• Data for this exercise:
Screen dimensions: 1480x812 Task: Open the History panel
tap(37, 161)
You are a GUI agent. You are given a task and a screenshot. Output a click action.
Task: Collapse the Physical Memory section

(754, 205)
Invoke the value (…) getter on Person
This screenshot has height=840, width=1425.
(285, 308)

• Exercise prompt: Copy out every one of the rows above, word for word.

• Correct result:
Screen dimensions: 1480x812 Task: Open the History panel
tap(37, 161)
You are a GUI agent. You are given a task and a screenshot. Output a click action.
Task: Collapse the Physical Memory section

(754, 205)
Invoke the value (…) getter on Person
This screenshot has height=840, width=1425.
(285, 308)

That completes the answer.